◆ EXTRAIT CHOISI
□ □ □ □ □

L'affaire de Zineb Redouane, cette algérienne tuée en 2018 à Marseille par une grenade lacrymogène tirée vers son balcon par un CRS lors d'une manifestation des Gilets Jaunes, n'a toujours pas révélé tous ses secrets. Près de 3 ans après le drame, France Inter révèle ce samedi 30 octobre une information qui risque de chambouler le dossier, qui n’est pas encore traité par la justice.
L'affaire remonte au 1er décembre 2018. La ressortissante algérienne, âgée alors de 80 ans, était en train de fermer les volets de son appartement lorsqu'une grenade lacrymogène tirée pendant une manifestation des Gilets Jaune l'a atteinte en plein visage.
L'Algérienne, Zineb Redouane, décède le jour suivant dans un hôpital marseillais. L'expertise médicale conclut alors à une mort « accidentelle » et à un « choc opératoire », rapportaient les médias français à l'époque des faits.
La famille de Zineb Redouane avait porté plainte en avril 2019, contre la police française pour « violences volontaires ayant entraîné la mort sans intention de la donner », selon l'avocat de la famille, Maître Yacine Bouzrou.
L’auteur du tir de la grenade qui a tué l'Algérienne Zineb Redouane identifié 3 ans après le drame
À l'époque des faits, le procureur de Marseille, Xavier Tarabeux, avait confirmé l’existence de plots de grenades retrouvés à l'intérieur de l'appartement, mais il avait aussi insisté sur le fait que « le décès résulte d’un choc opératoire et non d’un choc facial », soulignant qu'à « ce stade (de l’enquête, NDLR), on ne peut pas établir de lien de cause à effet entre la blessure et le décès ».
Trois ans après le drame, alors qu'une information judiciaire est encore en cours, l'auteur du tir de grenade a été identifié par l'Inspection générale de la police nationale, dans un rapport administratif rendu cet été, a révélé ce 30 octobre 2021 France Inter.
Dans ses conclusions, selon plusieurs sources proches du dossier contactées par France Inter, l'Inspection générale de la police nationale estime que le tir à partir d'un lanceur Cougar était bien réglementaire sur le principe.
Le CRS auteur du tir ne sera pas sanctionné par son administration
Mais qu'il y avait bien un risque, que c'était « une action manifestement disproportionnée » et que l'auteur du tir ainsi que son superviseur (les CRS fonctionnent en binôme) ont fait preuve d'un « manque de discernement » à vouloir tirer dans la direction choisie, selon la même source.
Et la directrice de l'IGPN, Brigitte Jullien va jusqu'à préconiser la convocation d'un conseil de discipline, ce qui signifie qu'il y a bien une faute professionnelle et qu'elle est d'un niveau de gravité suffisant pour justifier une telle convocation, ajoute la même source.

□ □ □ □ □

◆ CONSIGNE
Expliquez, s'il vous plaît, en une à trois phrases, pourquoi le procureur de Marseille jugeait impossible, selon l'extrait, d'établir un lien de cause à effet entre la blessure et le décès.

□ □ □ □ □

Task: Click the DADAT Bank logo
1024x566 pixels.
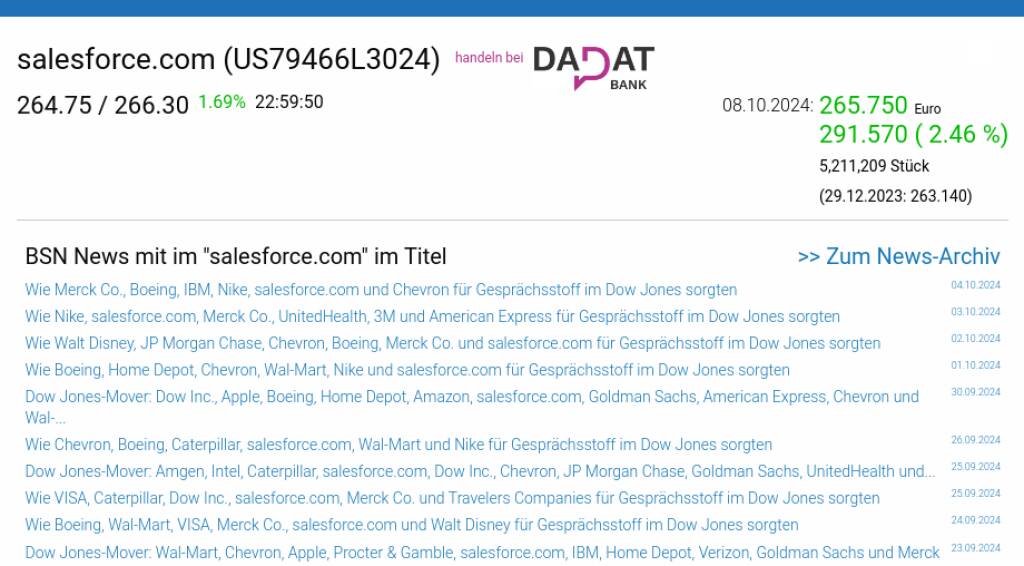Action: pos(594,67)
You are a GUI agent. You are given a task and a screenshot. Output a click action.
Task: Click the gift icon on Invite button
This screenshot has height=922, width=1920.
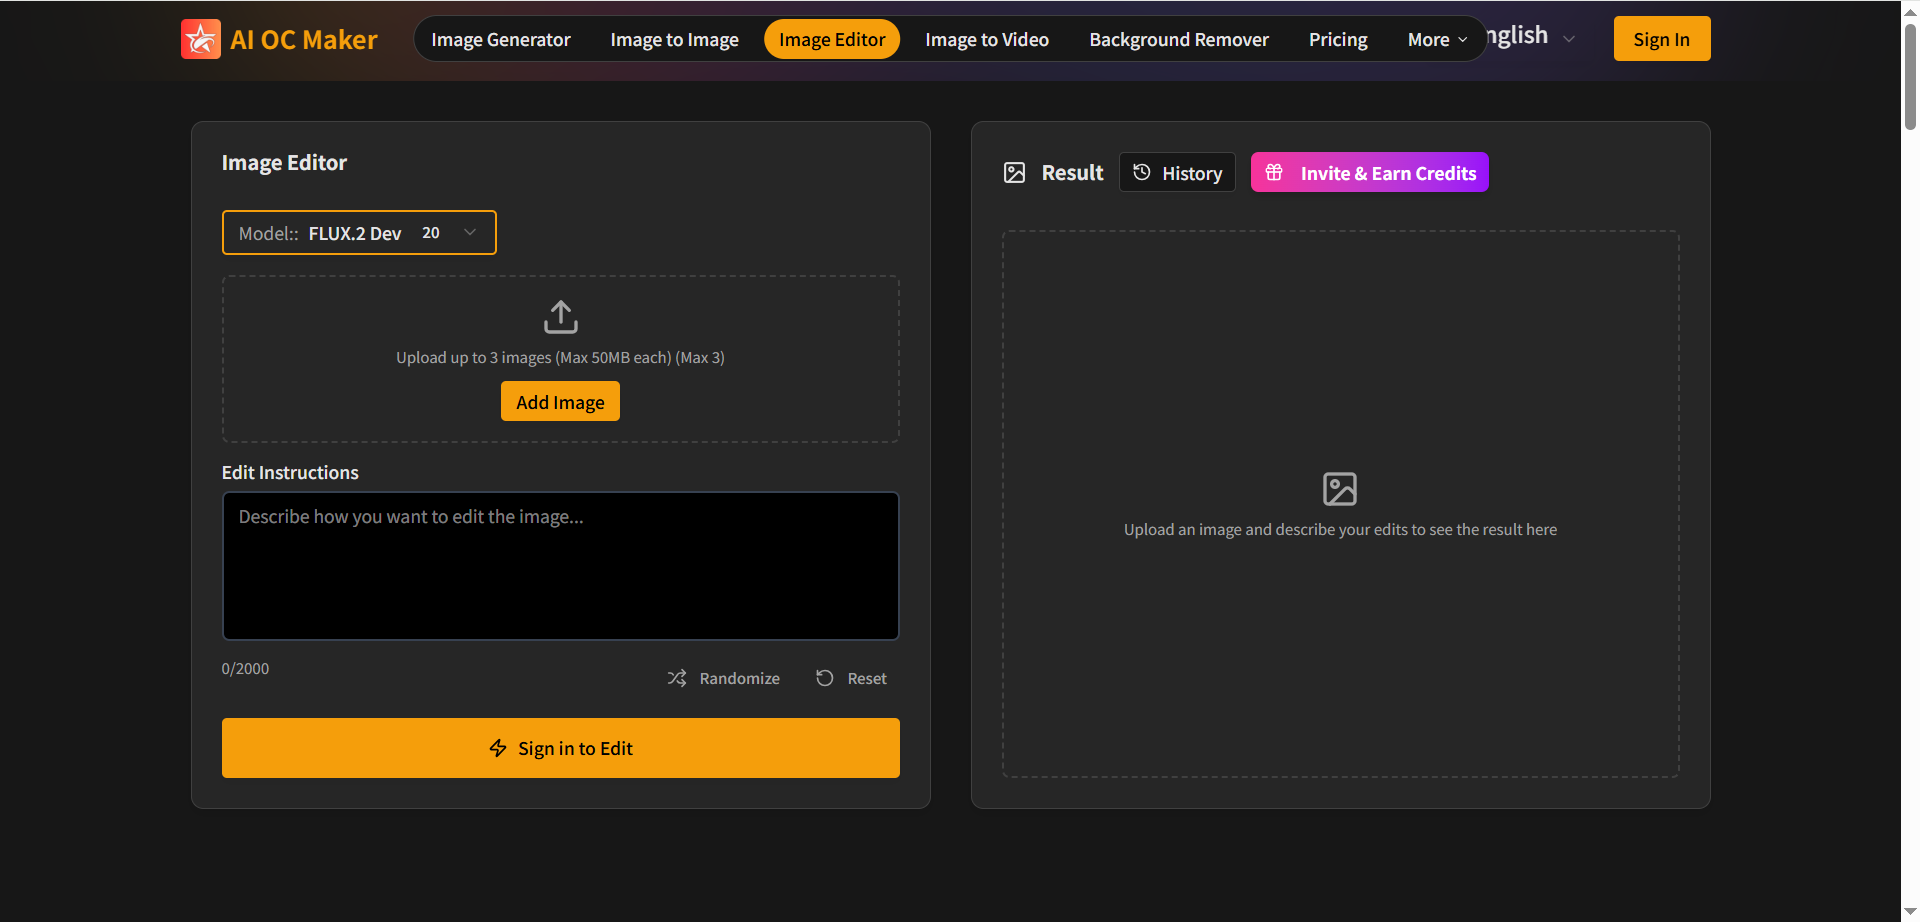[1274, 173]
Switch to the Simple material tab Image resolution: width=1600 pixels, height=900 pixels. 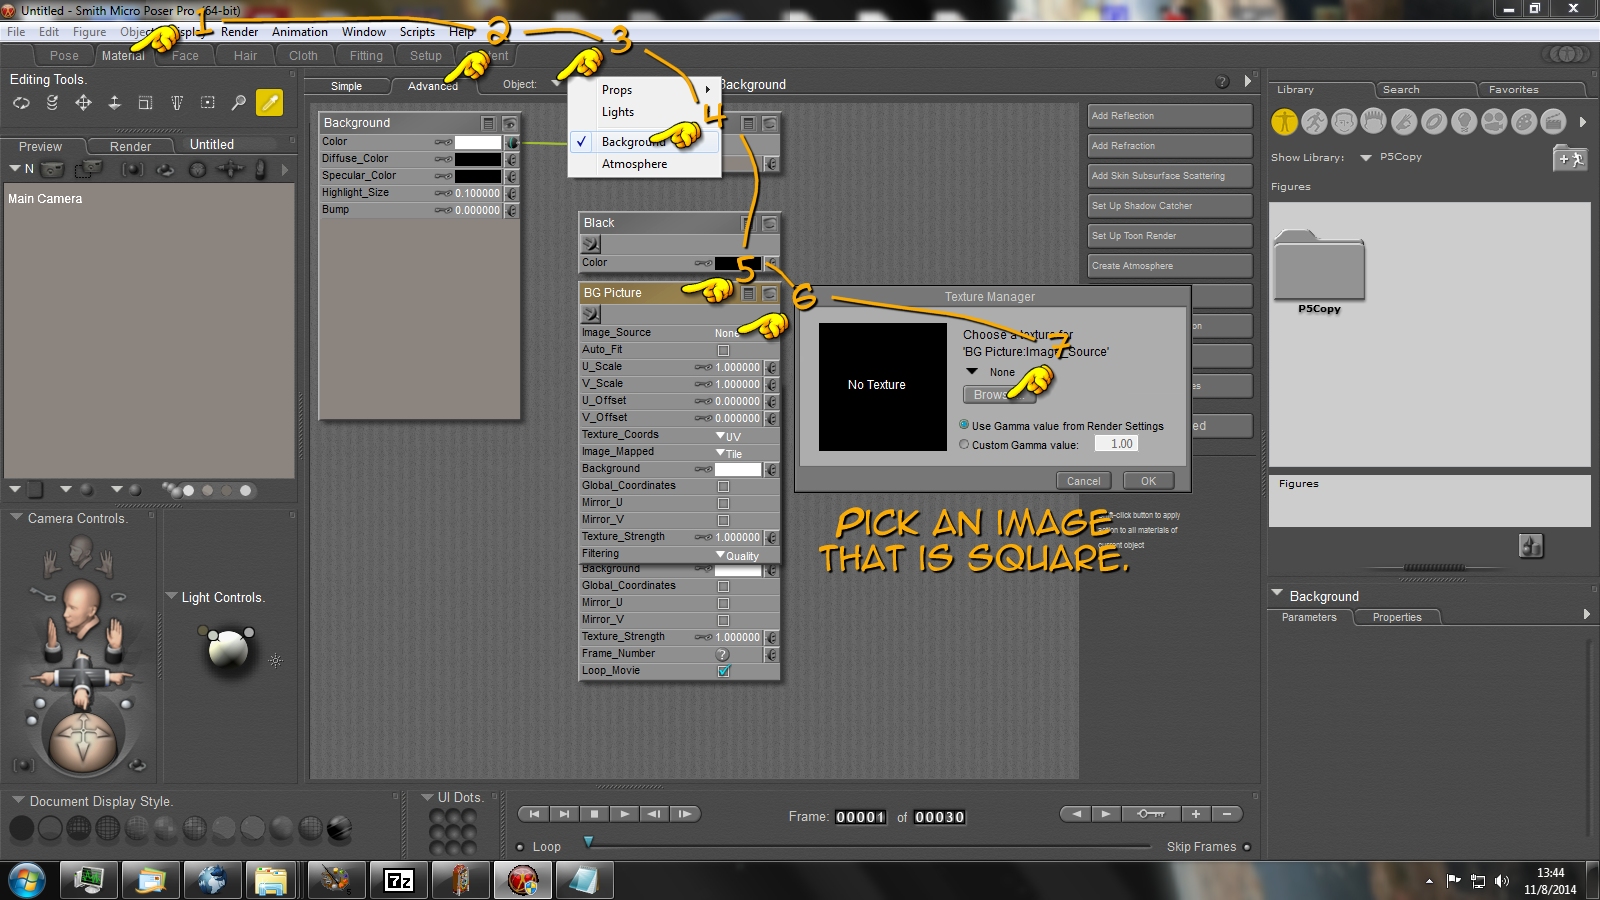coord(346,86)
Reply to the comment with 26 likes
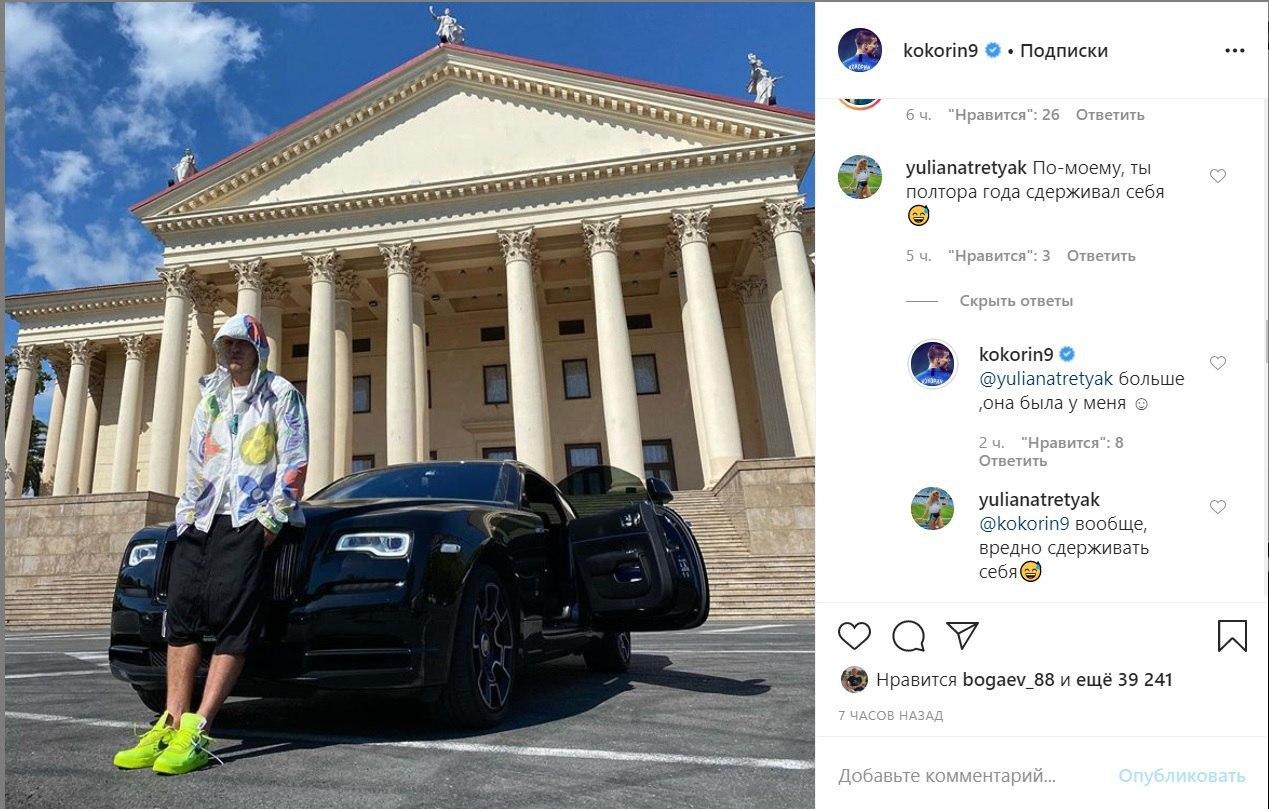The width and height of the screenshot is (1269, 809). tap(1110, 115)
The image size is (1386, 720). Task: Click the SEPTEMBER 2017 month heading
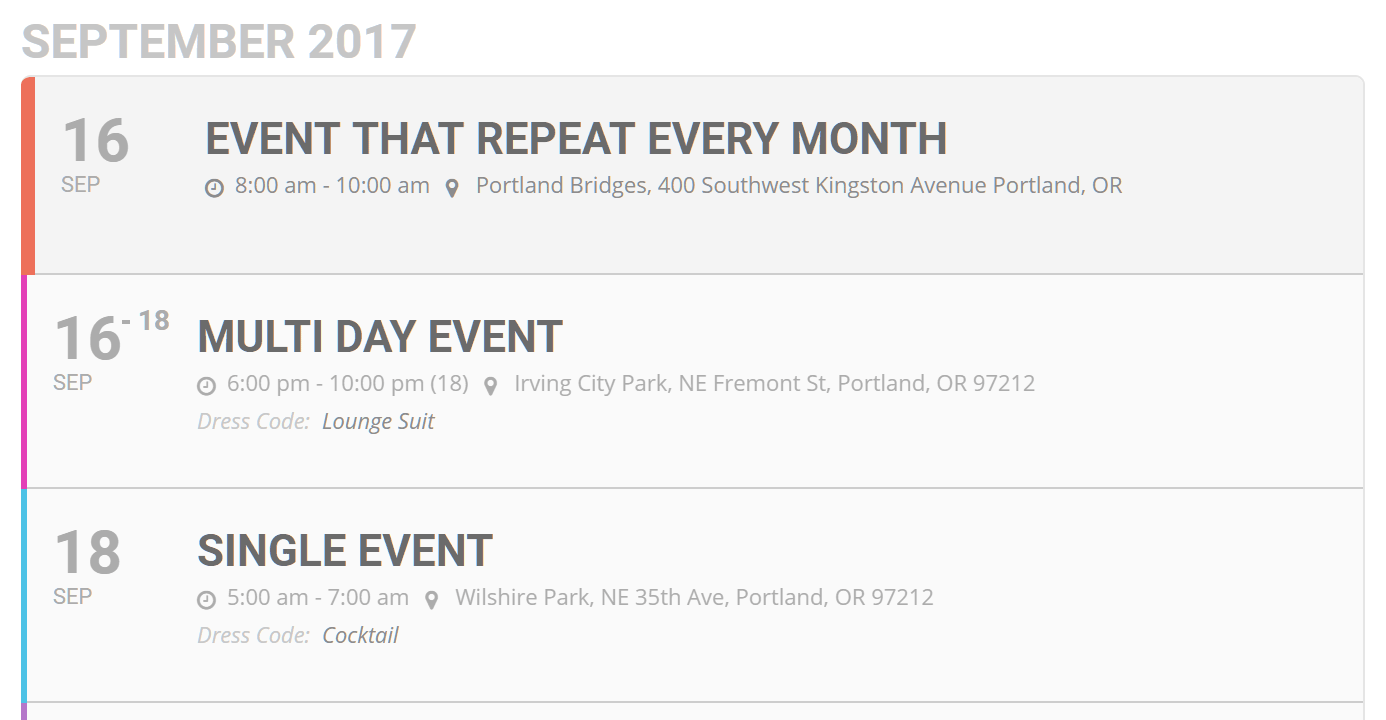pyautogui.click(x=219, y=42)
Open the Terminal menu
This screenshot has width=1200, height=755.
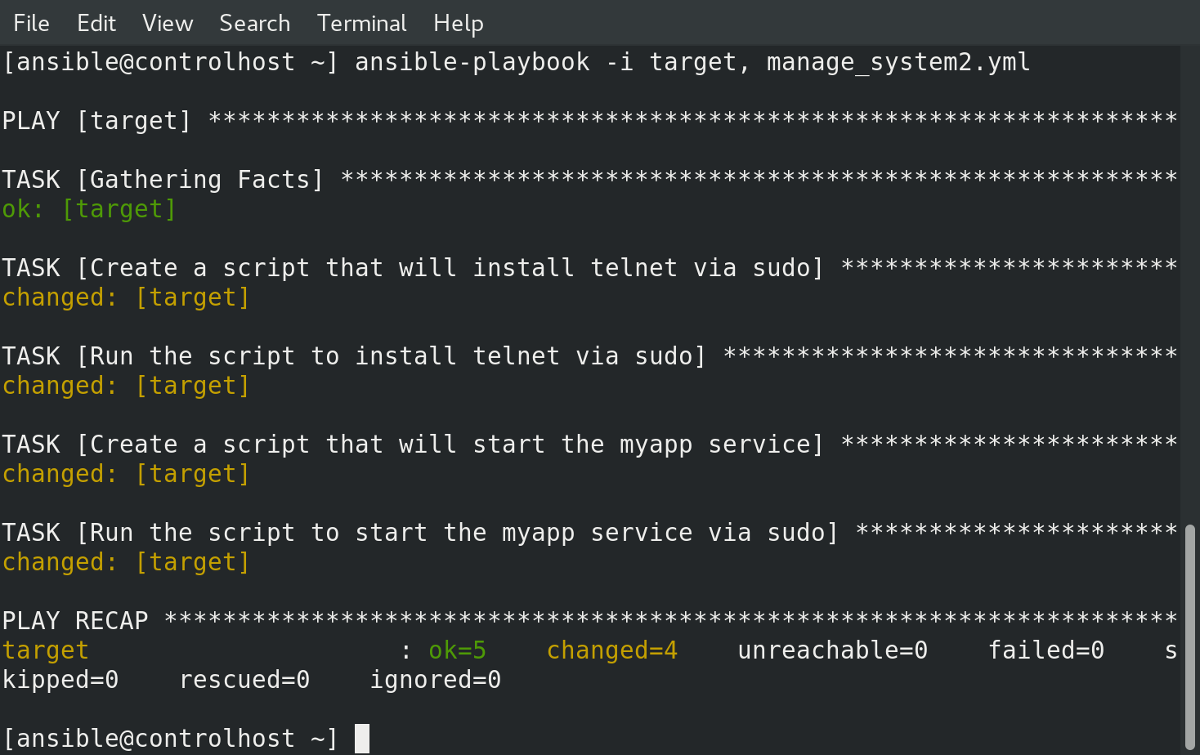tap(361, 23)
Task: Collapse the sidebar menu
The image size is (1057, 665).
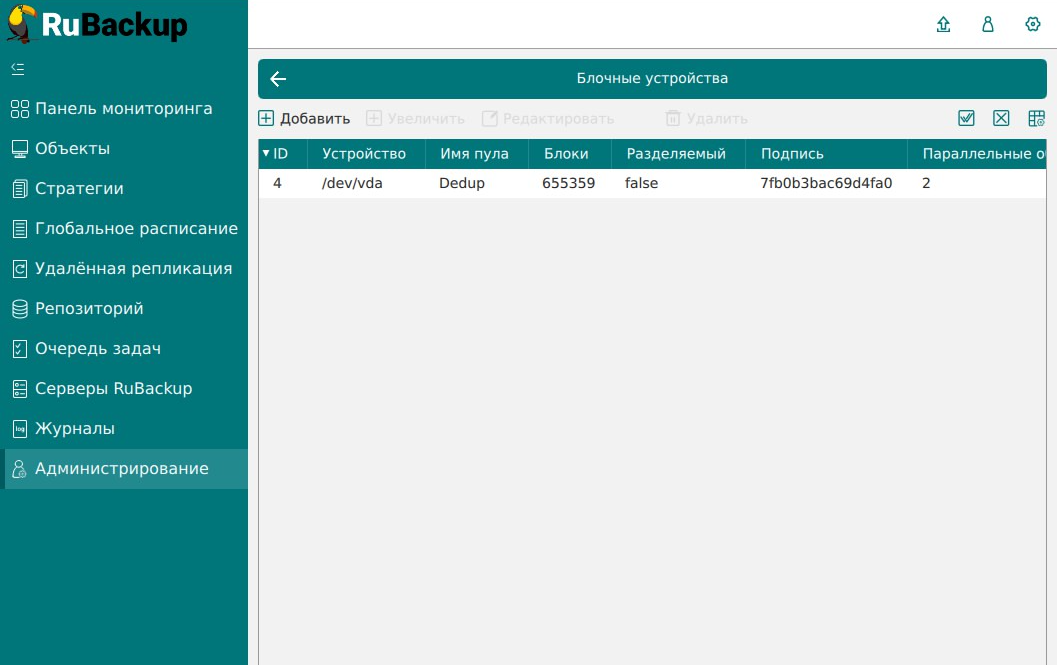Action: point(17,69)

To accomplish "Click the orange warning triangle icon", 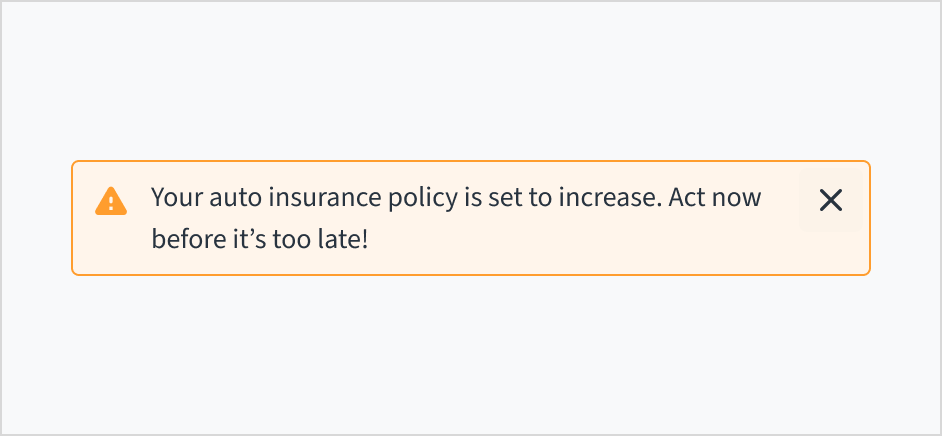I will pos(110,201).
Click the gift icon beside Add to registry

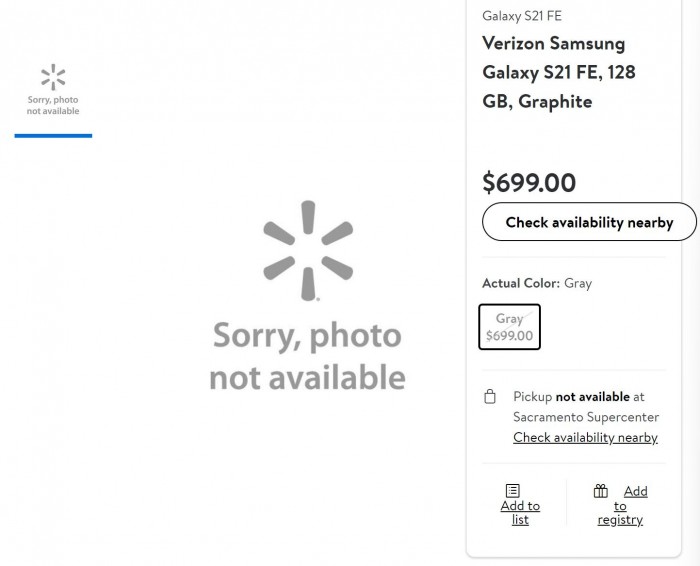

□ □ □ □ □

◆ RÉPONSE RÉDIGÉE
Le procureur Xavier Tarabeux affirmait que le décès de Zineb Redouane résultait d'un « choc opératoire » et non d'un « choc facial ». C'est pourquoi, à ce stade de l'enquête, il estimait qu'on ne pouvait pas relier la blessure causée par la grenade au décès.